Görüşme, 1 saat 40 dakika sürdü. Bu da Özgür Özel’in masaya oldukça kalabalık bir talep listesi sunduğunu ortaya koyar.
İçerde ne olup bittiği, gerçekten on yılların siyasetinde çok önemli olmalıdır. Belli ki Erdoğan başka Erdoğan’dır, CHP Genel Başkanı başka hüviyettedir. Herkesin içinde farkında olunsun olunmasın son seçimin izlerinin yankılandığını düşünmek yanlış olmaz.
Görüşmeden sonra, görüşmenin yapıldığı mekânda ikili de tekli de bir açıklama yapılmadı. Bu da normal ötesi bir durum olduğunun göstergesi.
Belli ki 31 Mart sonrasında hiçbir şey eskisi gibi olmayacak.
Görüşme, ülkede siyasetin dengelenmesi açısından da, iktidar – muhalefet arasında iletişimin gerçekleşmesi açısından da başlı başına önemlidir.
Sormak isterim: Bu görüşmeden sonra Erdoğan, 1 Mayıs geriliminin bu ölçüde yaşanmasından pişmanlık duymuş mudur? Ya da bir soru: Bu görüşme 1 Mayıs’tan önce yapılsaydı o gerilim yine de yaşanır mıydı?
ÖZEL POLİSLE KARŞI KARŞIYA GELMELİ MİYDİ?
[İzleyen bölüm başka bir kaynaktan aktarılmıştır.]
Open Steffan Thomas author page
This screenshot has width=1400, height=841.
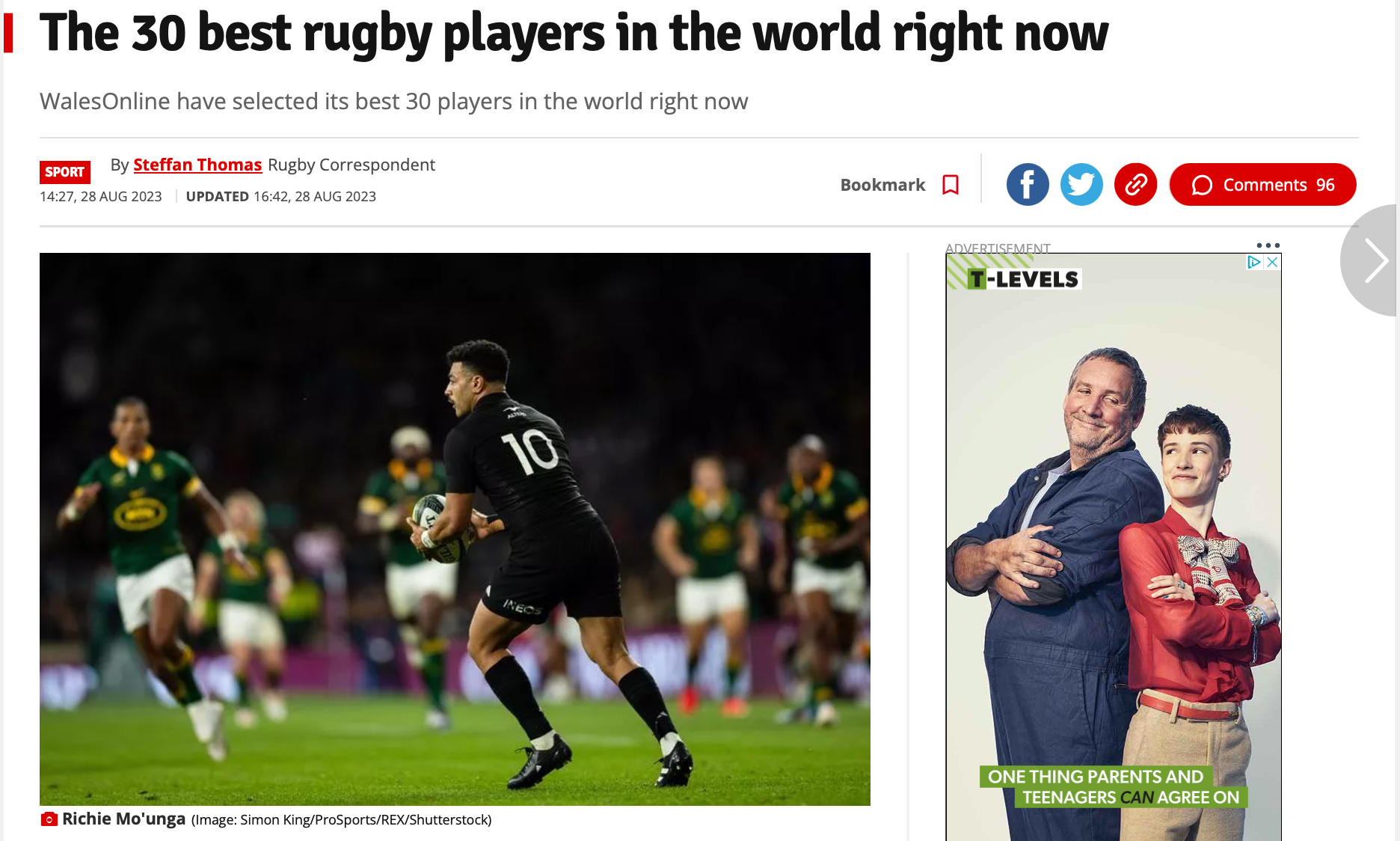(197, 165)
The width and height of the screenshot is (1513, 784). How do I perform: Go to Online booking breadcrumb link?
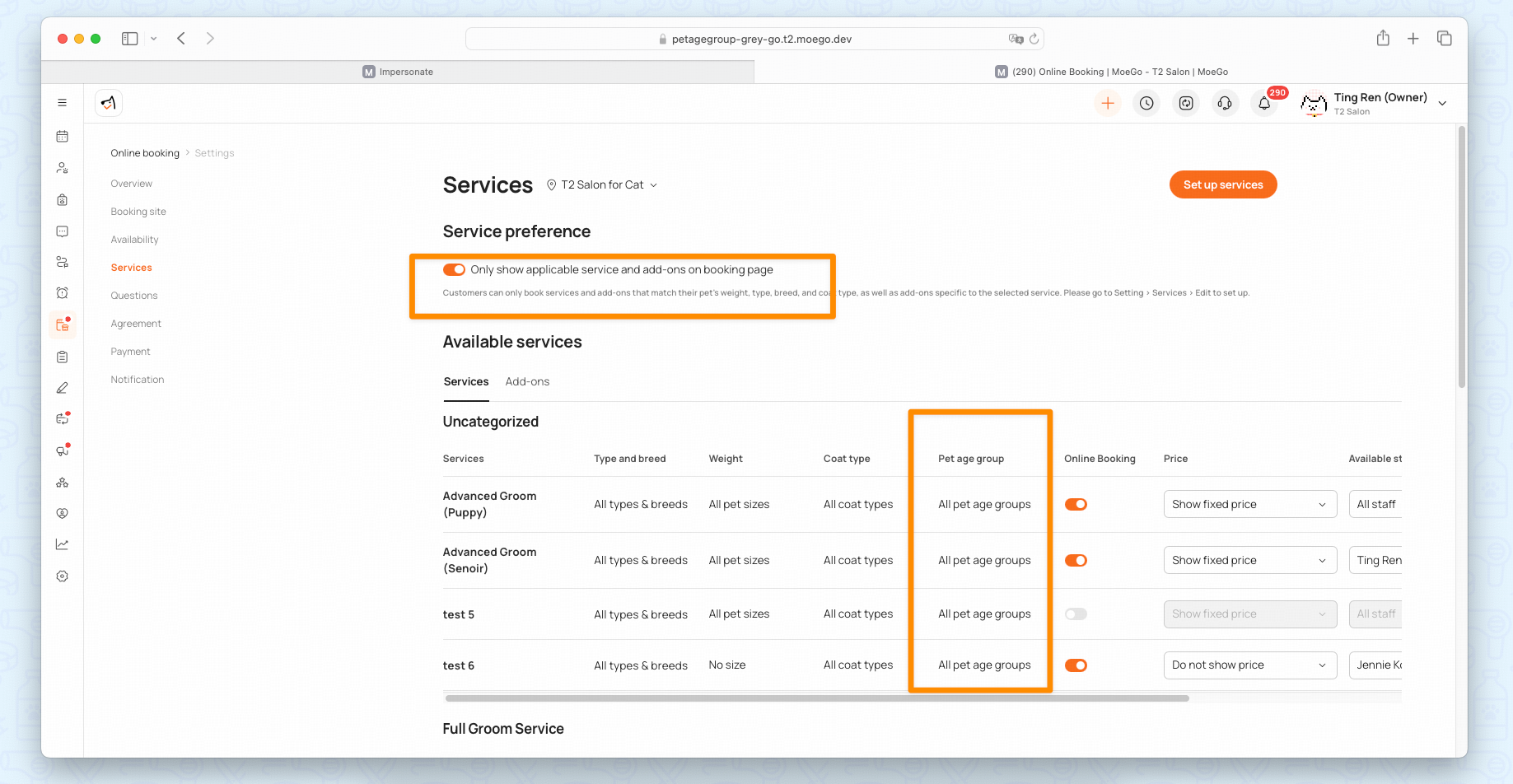point(145,153)
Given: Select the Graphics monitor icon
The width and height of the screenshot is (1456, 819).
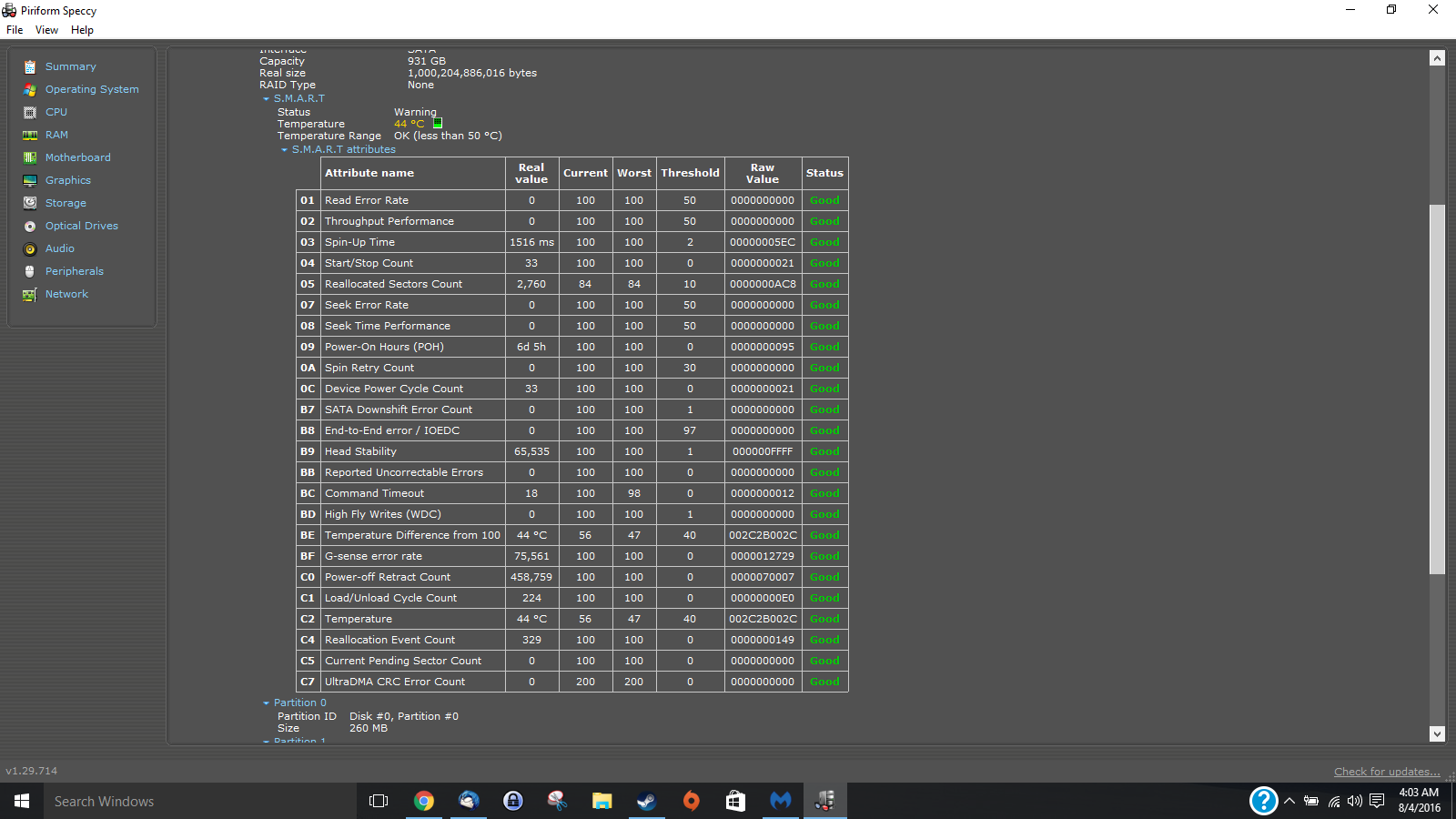Looking at the screenshot, I should (x=30, y=180).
1 Mayıs ile ilgili en istenmeyen şey, her halde çatışmaydı. Polisle çatışma, örgütlü grupların birbiriyle çatışması… Geçmişte her ikisi de yaşanmış, daha kötüsü de örgütlü bir provokasyonla, derin güçlerin devreye girdiği ve 44 kişinin hayatını kaybettiği 1977’de, Taksim’de vuku bulmuştu.
Bu yılın 1 Mayıs’ı, İstanbul’da Taksim odaklaşmasıyla bir gerilim potansiyeli haline gelmişti. İktidar Taksim’i açmıyor, işçi sendikaları kutlamayı orada yapmak istiyor, CHP de o yaklaşımı paylaşıyordu.
Sonunda iktidar 42 bin polis ile Taksim’i kuşatma altına aldı. İstanbul’un kalbi denebilecek bir alan polis kontrolüne girdi. Taksim’e giden bütün yollar kapandı.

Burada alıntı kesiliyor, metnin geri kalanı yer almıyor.